### RECORD EXCERPTS
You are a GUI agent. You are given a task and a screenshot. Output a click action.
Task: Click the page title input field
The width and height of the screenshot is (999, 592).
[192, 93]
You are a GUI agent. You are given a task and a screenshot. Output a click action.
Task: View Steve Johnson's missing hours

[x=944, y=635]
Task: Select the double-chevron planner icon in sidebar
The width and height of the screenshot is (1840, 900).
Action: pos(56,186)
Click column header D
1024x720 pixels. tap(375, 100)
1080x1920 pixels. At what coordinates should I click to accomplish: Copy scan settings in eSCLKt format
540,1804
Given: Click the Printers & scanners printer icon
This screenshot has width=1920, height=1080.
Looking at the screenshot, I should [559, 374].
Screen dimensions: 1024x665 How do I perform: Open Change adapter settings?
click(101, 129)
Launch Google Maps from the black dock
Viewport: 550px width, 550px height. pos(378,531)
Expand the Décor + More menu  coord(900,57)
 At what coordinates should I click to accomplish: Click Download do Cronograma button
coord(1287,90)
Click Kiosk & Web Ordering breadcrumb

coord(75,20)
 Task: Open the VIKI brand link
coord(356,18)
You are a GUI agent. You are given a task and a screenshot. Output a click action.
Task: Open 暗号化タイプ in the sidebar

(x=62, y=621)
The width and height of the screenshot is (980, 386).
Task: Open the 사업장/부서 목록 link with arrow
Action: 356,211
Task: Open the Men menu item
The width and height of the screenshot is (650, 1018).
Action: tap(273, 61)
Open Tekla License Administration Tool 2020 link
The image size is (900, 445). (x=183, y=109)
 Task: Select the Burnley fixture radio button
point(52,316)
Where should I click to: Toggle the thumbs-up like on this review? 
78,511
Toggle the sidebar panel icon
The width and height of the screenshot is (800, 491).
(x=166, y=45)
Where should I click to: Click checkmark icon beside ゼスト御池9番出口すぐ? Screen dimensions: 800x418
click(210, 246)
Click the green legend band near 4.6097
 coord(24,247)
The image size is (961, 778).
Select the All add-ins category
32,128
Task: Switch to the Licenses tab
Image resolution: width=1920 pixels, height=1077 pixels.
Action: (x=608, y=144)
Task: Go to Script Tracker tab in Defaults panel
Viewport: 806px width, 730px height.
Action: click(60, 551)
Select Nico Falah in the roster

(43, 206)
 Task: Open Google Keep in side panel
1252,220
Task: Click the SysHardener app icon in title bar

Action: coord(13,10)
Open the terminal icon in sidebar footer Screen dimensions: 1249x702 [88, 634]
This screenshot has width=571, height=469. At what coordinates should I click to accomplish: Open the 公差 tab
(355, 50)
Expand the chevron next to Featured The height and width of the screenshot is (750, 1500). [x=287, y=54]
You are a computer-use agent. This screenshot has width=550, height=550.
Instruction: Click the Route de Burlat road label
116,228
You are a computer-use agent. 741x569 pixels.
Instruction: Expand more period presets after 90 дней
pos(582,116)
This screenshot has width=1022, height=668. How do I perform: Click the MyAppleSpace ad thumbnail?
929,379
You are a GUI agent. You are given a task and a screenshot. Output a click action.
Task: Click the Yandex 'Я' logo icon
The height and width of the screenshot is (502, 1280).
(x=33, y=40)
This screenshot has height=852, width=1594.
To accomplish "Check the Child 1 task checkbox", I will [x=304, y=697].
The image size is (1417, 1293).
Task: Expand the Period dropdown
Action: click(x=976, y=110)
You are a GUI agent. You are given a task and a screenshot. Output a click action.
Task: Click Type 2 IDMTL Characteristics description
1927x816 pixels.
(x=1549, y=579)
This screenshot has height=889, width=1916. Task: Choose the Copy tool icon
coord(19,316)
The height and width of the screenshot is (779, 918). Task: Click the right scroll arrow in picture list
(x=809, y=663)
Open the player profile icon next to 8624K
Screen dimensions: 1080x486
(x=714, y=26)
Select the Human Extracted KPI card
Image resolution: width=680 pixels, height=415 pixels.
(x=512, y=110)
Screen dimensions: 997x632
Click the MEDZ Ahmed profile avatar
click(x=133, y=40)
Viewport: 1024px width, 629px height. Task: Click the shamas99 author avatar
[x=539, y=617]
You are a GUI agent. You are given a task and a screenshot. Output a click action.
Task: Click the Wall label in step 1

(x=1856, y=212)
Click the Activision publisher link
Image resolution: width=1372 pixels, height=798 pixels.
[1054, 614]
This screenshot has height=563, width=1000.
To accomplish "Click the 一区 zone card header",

### PROBLEM TO SOLVE
Set down the material above again, word for word.

### YOUR SOLUTION
You are a GUI agent. You are given a task and a screenshot. Output a click action.
Task: Click the page title input field
The width and height of the screenshot is (999, 592).
[192, 93]
You are a GUI agent. You are given a task and a screenshot. Output a click action.
Task: View Steve Johnson's missing hours

[x=944, y=635]
Task: Select the double-chevron planner icon in sidebar
The width and height of the screenshot is (1840, 900).
Action: pos(56,186)
Click column header D
1024x720 pixels. tap(375, 100)
1080x1920 pixels. At what coordinates should I click to accomplish: Copy scan settings in eSCLKt format
540,1804
Given: Click the Printers & scanners printer icon
This screenshot has width=1920, height=1080.
Looking at the screenshot, I should [559, 374].
Screen dimensions: 1024x665 How do I perform: Open Change adapter settings?
click(101, 129)
Launch Google Maps from the black dock
Viewport: 550px width, 550px height. pos(378,531)
Expand the Décor + More menu  coord(900,57)
 At what coordinates should I click to accomplish: Click Download do Cronograma button
coord(1287,90)
Click Kiosk & Web Ordering breadcrumb

coord(75,20)
 Task: Open the VIKI brand link
coord(356,18)
You are a GUI agent. You are given a task and a screenshot. Output a click action.
Task: Open 暗号化タイプ in the sidebar

(x=62, y=621)
The width and height of the screenshot is (980, 386).
Task: Open the 사업장/부서 목록 link with arrow
Action: 356,211
Task: Open the Men menu item
The width and height of the screenshot is (650, 1018).
Action: tap(273, 61)
Open Tekla License Administration Tool 2020 link
The image size is (900, 445). (x=183, y=109)
 Task: Select the Burnley fixture radio button
point(52,316)
Where should I click to: Toggle the thumbs-up like on this review? 
78,511
Toggle the sidebar panel icon
The width and height of the screenshot is (800, 491).
(x=166, y=45)
Where should I click to: Click checkmark icon beside ゼスト御池9番出口すぐ? Screen dimensions: 800x418
click(210, 246)
Click the green legend band near 4.6097
 coord(24,247)
The image size is (961, 778).
Select the All add-ins category
32,128
Task: Switch to the Licenses tab
Image resolution: width=1920 pixels, height=1077 pixels.
Action: (x=608, y=144)
Task: Go to Script Tracker tab in Defaults panel
Viewport: 806px width, 730px height.
Action: click(60, 551)
Select Nico Falah in the roster

(43, 206)
 Task: Open Google Keep in side panel
1252,220
Task: Click the SysHardener app icon in title bar

Action: coord(13,10)
Open the terminal icon in sidebar footer Screen dimensions: 1249x702 [88, 634]
This screenshot has width=571, height=469. At what coordinates should I click to accomplish: Open the 公差 tab
(355, 50)
Expand the chevron next to Featured The height and width of the screenshot is (750, 1500). [x=287, y=54]
You are a computer-use agent. This screenshot has width=550, height=550.
Instruction: Click the Route de Burlat road label
116,228
You are a computer-use agent. 741x569 pixels.
Instruction: Expand more period presets after 90 дней
pos(582,116)
This screenshot has width=1022, height=668. How do I perform: Click the MyAppleSpace ad thumbnail?
929,379
You are a GUI agent. You are given a task and a screenshot. Output a click action.
Task: Click the Yandex 'Я' logo icon
The height and width of the screenshot is (502, 1280).
(x=33, y=40)
This screenshot has height=852, width=1594.
To accomplish "Check the Child 1 task checkbox", I will [x=304, y=697].
The image size is (1417, 1293).
Task: Expand the Period dropdown
Action: click(x=976, y=110)
You are a GUI agent. You are given a task and a screenshot. Output a click action.
Task: Click Type 2 IDMTL Characteristics description
1927x816 pixels.
(x=1549, y=579)
This screenshot has height=889, width=1916. Task: Choose the Copy tool icon
coord(19,316)
The height and width of the screenshot is (779, 918). Task: Click the right scroll arrow in picture list
(x=809, y=663)
Open the player profile icon next to 8624K
Screen dimensions: 1080x486
(x=714, y=26)
Select the Human Extracted KPI card
Image resolution: width=680 pixels, height=415 pixels.
(x=512, y=110)
Screen dimensions: 997x632
Click the MEDZ Ahmed profile avatar
click(x=133, y=40)
Viewport: 1024px width, 629px height. Task: Click the shamas99 author avatar
[x=539, y=617]
You are a GUI agent. You are given a task and a screenshot. Output a click action.
Task: Click the Wall label in step 1

(x=1856, y=212)
Click the Activision publisher link
Image resolution: width=1372 pixels, height=798 pixels.
[1054, 614]
This screenshot has height=563, width=1000.
To accomplish "Click the 一区 zone card header",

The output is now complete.